L’ancien pont qui traverse la rivière Kasaï à Tshikapa, reliant les collines de Kanzala et Kele, est aujourd’hui un véritable danger pour ses utilisateurs. Construit il y a plusieurs décennies, il est désormais en état de délabrement avancé, et sa sécurité suscite de vives préoccupations. Les autorités, tant locales que nationales, restent largement indifférentes à l’urgence de la situation, laissant ainsi les riverains dans une insécurité grandissante.
Les passerelles piétonnes, utilisées quotidiennement par les habitants des deux rives du pont, sont en piteux état, avec de nombreux trous qui rendent la traversée périlleuse.
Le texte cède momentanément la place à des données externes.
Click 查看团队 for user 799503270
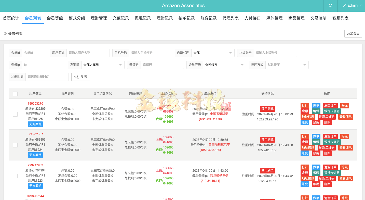Viewport: 365px width, 200px height. point(345,117)
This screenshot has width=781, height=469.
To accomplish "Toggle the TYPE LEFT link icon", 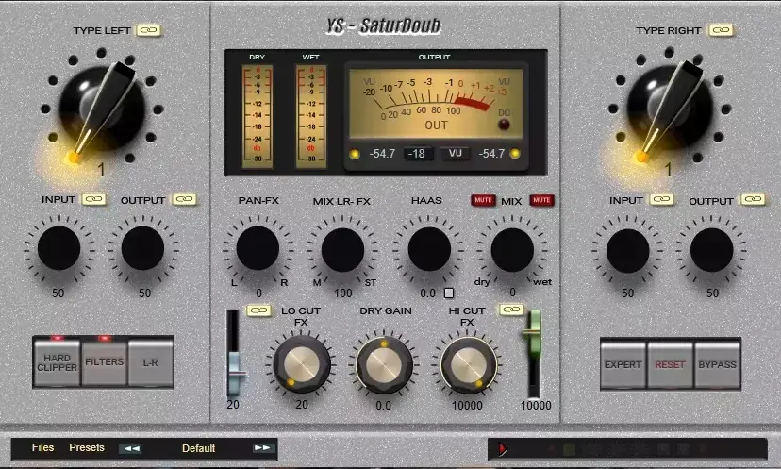I will point(148,31).
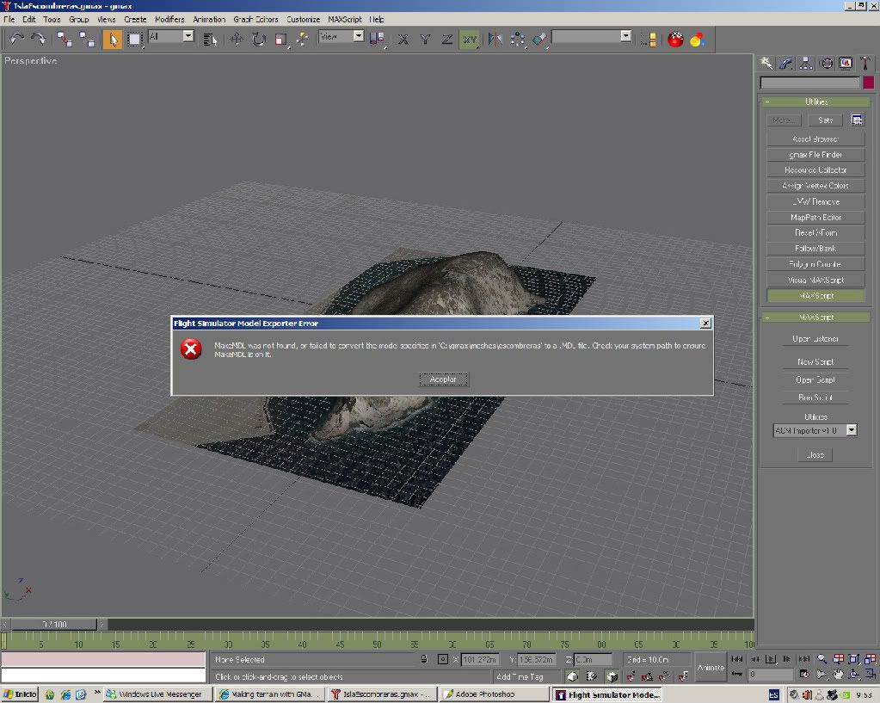Click Aceptar on the error dialog
The height and width of the screenshot is (703, 880).
[x=443, y=379]
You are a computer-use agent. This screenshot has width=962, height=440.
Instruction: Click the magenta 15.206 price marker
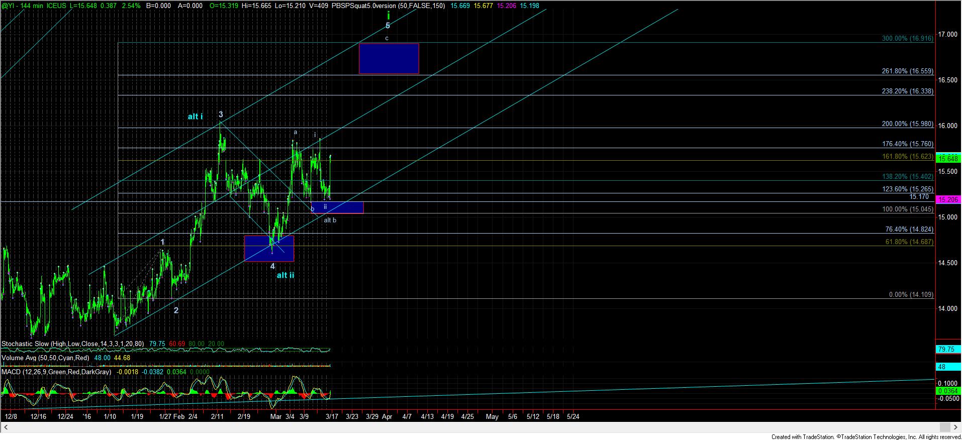pyautogui.click(x=948, y=199)
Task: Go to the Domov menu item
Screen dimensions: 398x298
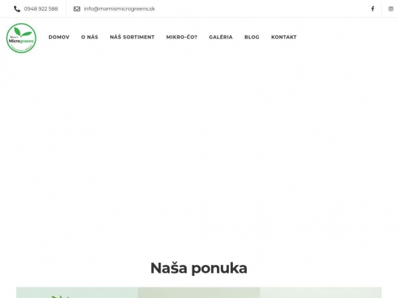Action: [x=59, y=37]

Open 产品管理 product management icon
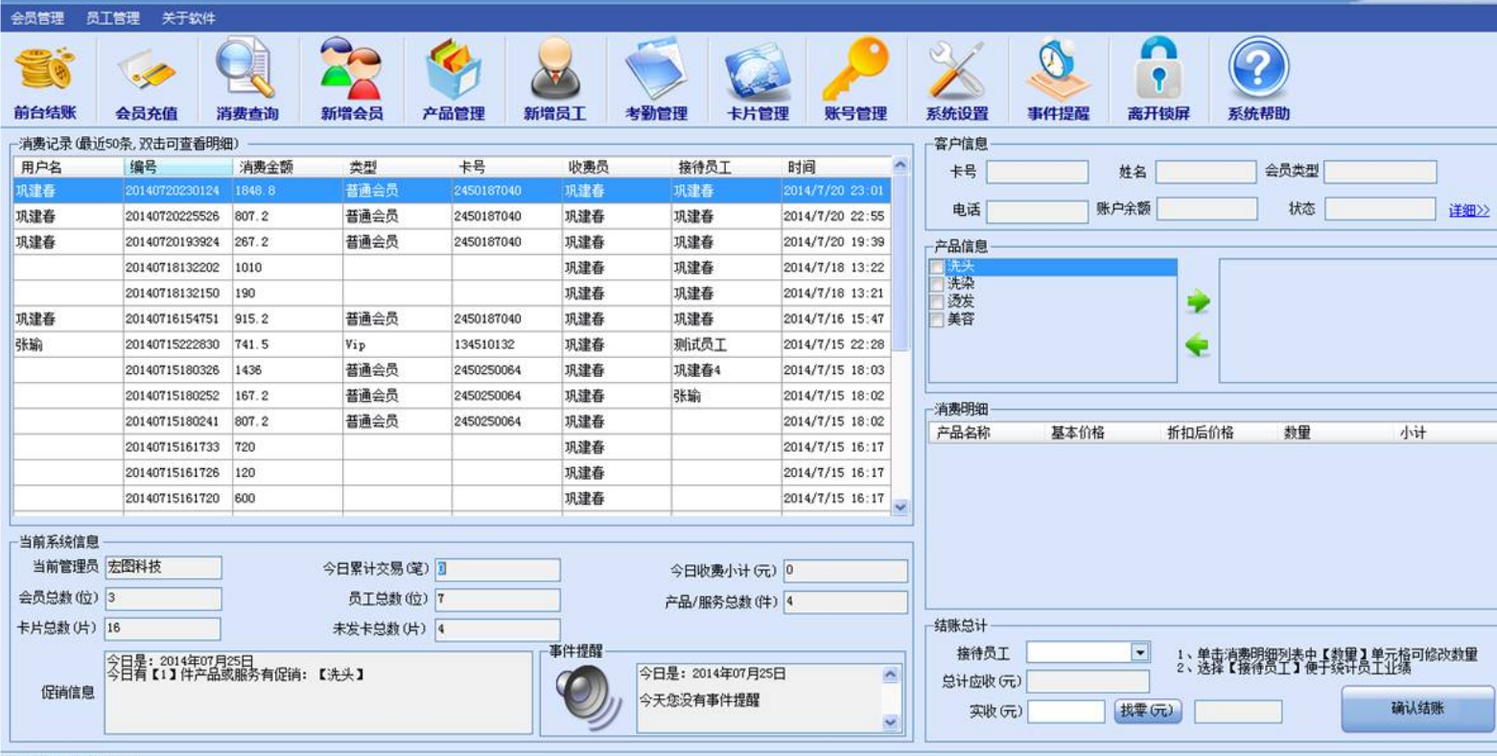453,79
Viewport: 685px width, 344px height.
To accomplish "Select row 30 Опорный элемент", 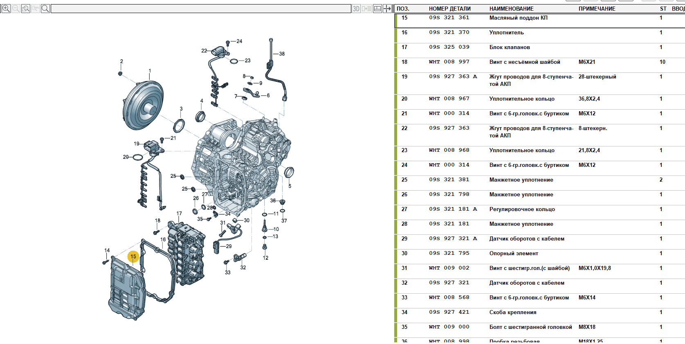I will pyautogui.click(x=514, y=254).
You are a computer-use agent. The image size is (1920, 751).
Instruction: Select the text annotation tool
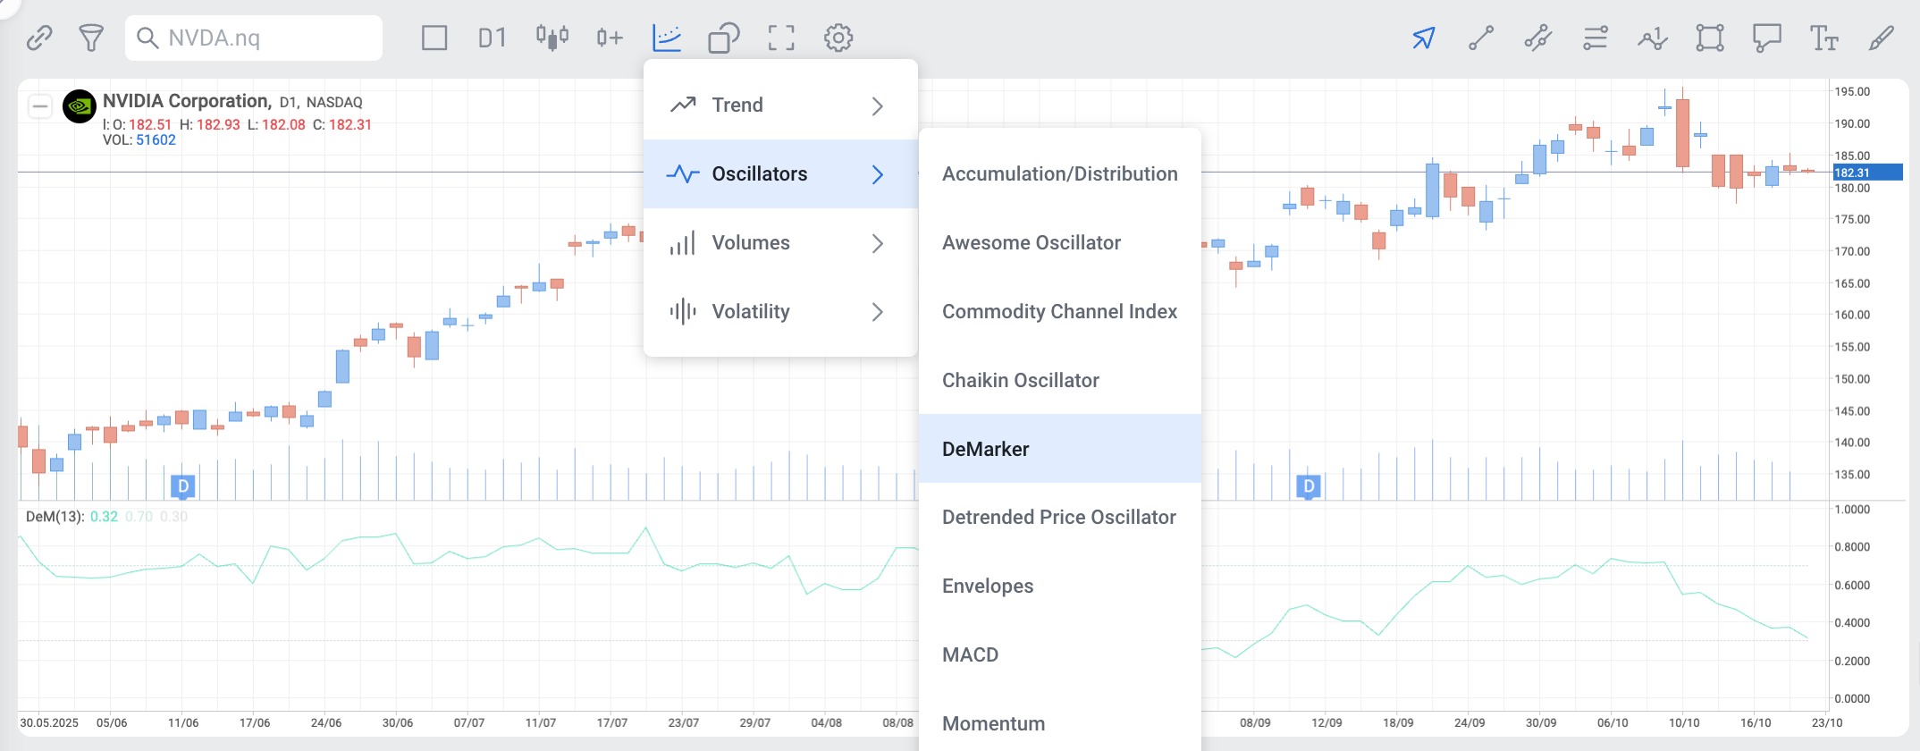(x=1824, y=38)

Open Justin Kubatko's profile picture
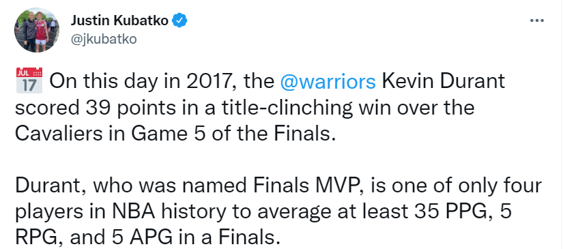click(37, 30)
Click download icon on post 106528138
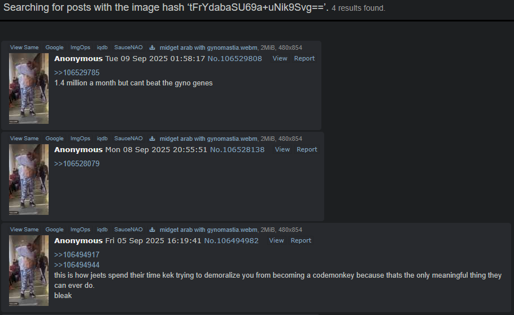 pos(152,139)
Ces infrastructures, vitales pour les élèves et les femmes commerçantes, risquent à tout moment de provoquer des chutes dramatiques, voire des noyades. L’usage quotidien de ce passage, notamment tôt le matin, expose des centaines de personnes à un danger constant, sans aucune mesure préventive pour leur sécurité.
Malgré les alertes répétées émises par les associations locales et les acteurs de la société civile, l’État congolais reste absent de cette région. Les appels à l’aide sont restés sans réponse, laissant les populations se débrouiller face à cette menace grandissante. La situation est d’autant plus incompréhensible que les autorités provinciales, sous la direction du gouverneur Crispin Mukendi Wa Bukasa, semblent totalement déconnectées des réalités du terrain, malgré leur pleine fonction.
L’inaction des pouvoirs publics se traduit déjà par un lourd bilan : plus d’une dizaine d’accidents ont été recensés sur ce pont, dont plusieurs impliquant des élèves et des commerçantes, qui ont frôlé la mort. Certains ont été blessés gravement, et l’inquiétude grandit à mesure que le pont continue de se détériorer sans aucune perspective de réparation ou de remplacement.